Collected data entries
- - -
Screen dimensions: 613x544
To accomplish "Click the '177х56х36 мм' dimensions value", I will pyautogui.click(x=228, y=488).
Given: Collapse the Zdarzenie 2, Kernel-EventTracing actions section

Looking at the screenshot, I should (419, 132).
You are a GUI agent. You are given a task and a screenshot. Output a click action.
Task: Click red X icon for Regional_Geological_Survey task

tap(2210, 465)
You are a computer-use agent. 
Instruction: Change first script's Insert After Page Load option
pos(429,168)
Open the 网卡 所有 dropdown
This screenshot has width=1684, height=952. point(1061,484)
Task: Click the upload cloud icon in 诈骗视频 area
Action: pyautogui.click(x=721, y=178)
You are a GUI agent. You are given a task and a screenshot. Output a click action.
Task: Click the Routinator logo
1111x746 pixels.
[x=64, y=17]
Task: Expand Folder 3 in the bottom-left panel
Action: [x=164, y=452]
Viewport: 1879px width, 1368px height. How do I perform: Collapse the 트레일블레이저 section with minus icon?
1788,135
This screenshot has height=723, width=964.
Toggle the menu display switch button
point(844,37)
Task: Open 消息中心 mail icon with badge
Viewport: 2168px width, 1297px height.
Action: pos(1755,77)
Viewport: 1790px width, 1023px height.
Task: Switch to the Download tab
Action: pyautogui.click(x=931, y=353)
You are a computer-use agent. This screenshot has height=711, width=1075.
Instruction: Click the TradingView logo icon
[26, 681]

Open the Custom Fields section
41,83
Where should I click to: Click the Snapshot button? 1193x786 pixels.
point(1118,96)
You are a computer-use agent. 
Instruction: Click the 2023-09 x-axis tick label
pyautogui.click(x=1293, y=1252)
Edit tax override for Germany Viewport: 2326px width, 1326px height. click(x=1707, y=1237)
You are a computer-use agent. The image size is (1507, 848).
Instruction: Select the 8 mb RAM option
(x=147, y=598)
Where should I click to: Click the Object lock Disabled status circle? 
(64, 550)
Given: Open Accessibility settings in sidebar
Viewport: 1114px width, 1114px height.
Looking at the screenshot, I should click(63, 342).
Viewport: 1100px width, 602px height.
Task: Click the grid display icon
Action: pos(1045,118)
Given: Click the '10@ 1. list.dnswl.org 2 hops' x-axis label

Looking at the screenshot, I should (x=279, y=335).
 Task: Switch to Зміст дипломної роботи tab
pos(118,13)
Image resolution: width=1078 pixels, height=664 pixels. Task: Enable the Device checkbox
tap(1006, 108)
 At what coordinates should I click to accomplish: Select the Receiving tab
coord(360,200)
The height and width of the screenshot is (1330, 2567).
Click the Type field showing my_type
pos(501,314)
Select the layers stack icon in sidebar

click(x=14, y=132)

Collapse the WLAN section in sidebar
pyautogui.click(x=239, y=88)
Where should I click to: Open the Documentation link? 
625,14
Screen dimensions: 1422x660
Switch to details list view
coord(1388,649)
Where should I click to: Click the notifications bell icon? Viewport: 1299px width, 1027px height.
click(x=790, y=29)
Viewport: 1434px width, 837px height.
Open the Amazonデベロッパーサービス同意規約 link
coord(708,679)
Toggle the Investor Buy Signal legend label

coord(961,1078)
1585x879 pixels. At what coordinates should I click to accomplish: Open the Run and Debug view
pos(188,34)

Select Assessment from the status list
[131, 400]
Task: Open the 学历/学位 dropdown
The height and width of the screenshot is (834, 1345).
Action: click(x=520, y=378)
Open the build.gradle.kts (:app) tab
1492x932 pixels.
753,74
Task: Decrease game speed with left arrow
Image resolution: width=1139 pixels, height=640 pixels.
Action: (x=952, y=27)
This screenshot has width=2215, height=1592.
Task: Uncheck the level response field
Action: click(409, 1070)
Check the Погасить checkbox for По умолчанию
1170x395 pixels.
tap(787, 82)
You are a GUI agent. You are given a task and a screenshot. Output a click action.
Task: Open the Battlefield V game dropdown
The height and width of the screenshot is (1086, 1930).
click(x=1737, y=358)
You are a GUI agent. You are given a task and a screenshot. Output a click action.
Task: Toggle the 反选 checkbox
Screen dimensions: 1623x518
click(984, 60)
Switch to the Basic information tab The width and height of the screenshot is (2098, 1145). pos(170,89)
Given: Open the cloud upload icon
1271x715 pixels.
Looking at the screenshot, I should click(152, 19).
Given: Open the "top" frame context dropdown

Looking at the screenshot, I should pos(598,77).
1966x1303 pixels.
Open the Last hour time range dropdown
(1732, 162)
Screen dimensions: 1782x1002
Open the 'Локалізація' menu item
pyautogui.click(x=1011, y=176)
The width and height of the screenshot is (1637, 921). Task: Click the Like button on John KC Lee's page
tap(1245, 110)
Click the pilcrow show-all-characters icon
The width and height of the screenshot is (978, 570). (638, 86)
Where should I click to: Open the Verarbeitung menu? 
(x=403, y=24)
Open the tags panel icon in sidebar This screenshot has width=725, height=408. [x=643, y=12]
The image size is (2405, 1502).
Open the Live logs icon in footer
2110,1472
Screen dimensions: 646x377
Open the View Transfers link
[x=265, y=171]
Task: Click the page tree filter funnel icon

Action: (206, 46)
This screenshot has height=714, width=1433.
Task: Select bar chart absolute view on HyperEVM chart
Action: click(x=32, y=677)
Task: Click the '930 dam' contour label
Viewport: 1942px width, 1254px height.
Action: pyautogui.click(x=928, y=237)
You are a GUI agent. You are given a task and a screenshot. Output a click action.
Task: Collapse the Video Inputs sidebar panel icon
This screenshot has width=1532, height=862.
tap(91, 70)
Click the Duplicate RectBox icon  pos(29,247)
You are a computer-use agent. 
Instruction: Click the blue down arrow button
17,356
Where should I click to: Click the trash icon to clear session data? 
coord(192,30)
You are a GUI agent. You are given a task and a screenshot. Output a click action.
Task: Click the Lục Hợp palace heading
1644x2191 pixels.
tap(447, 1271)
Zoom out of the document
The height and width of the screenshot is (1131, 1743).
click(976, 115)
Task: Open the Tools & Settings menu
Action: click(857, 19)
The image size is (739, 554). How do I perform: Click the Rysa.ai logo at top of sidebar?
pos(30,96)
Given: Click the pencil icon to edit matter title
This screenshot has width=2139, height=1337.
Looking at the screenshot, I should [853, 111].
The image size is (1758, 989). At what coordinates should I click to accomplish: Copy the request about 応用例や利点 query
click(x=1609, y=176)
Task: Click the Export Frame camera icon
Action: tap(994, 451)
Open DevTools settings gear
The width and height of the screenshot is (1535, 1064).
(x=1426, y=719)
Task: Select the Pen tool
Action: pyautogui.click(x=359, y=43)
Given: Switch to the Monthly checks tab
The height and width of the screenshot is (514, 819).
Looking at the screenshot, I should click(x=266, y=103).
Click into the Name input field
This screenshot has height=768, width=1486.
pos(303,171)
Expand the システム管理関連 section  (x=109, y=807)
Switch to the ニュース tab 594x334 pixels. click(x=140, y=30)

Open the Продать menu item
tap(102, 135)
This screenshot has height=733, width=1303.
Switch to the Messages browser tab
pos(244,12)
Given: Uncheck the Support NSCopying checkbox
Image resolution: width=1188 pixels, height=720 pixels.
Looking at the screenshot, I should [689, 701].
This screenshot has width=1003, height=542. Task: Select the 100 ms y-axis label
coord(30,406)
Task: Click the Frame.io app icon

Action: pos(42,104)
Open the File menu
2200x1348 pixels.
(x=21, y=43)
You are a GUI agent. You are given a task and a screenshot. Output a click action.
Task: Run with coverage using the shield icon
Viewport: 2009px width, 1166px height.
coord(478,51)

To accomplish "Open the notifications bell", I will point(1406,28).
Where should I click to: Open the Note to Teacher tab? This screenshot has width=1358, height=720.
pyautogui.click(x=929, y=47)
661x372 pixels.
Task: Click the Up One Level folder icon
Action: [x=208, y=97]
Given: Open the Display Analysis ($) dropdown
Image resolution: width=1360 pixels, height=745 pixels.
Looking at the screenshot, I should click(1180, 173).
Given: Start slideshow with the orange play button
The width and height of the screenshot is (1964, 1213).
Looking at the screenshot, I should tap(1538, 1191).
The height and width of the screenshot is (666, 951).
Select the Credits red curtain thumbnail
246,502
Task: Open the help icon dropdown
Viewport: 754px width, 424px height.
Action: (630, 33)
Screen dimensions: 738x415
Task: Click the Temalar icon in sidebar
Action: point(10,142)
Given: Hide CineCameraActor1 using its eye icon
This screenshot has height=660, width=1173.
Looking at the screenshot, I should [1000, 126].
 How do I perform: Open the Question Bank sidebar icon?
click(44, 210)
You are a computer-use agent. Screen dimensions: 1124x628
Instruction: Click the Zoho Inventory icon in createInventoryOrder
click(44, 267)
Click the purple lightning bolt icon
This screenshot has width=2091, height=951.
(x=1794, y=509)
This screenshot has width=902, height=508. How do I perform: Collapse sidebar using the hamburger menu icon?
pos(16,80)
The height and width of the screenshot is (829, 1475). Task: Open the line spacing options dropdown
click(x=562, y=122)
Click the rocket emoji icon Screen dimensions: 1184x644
- - -
■ Work to be completed: With the first line of the records as the start and the line holding "Task: Click the Routinator logo" as the end, please copy exactly those lines and no others.

■ Answer:
Screen dimensions: 613x544
To accomplish "Click the '177х56х36 мм' dimensions value", I will pyautogui.click(x=228, y=488).
Given: Collapse the Zdarzenie 2, Kernel-EventTracing actions section

Looking at the screenshot, I should (419, 132).
You are a GUI agent. You are given a task and a screenshot. Output a click action.
Task: Click red X icon for Regional_Geological_Survey task

tap(2210, 465)
You are a computer-use agent. 
Instruction: Change first script's Insert After Page Load option
pos(429,168)
Open the 网卡 所有 dropdown
This screenshot has width=1684, height=952. point(1061,484)
Task: Click the upload cloud icon in 诈骗视频 area
Action: pyautogui.click(x=721, y=178)
You are a GUI agent. You are given a task and a screenshot. Output a click action.
Task: Click the Routinator logo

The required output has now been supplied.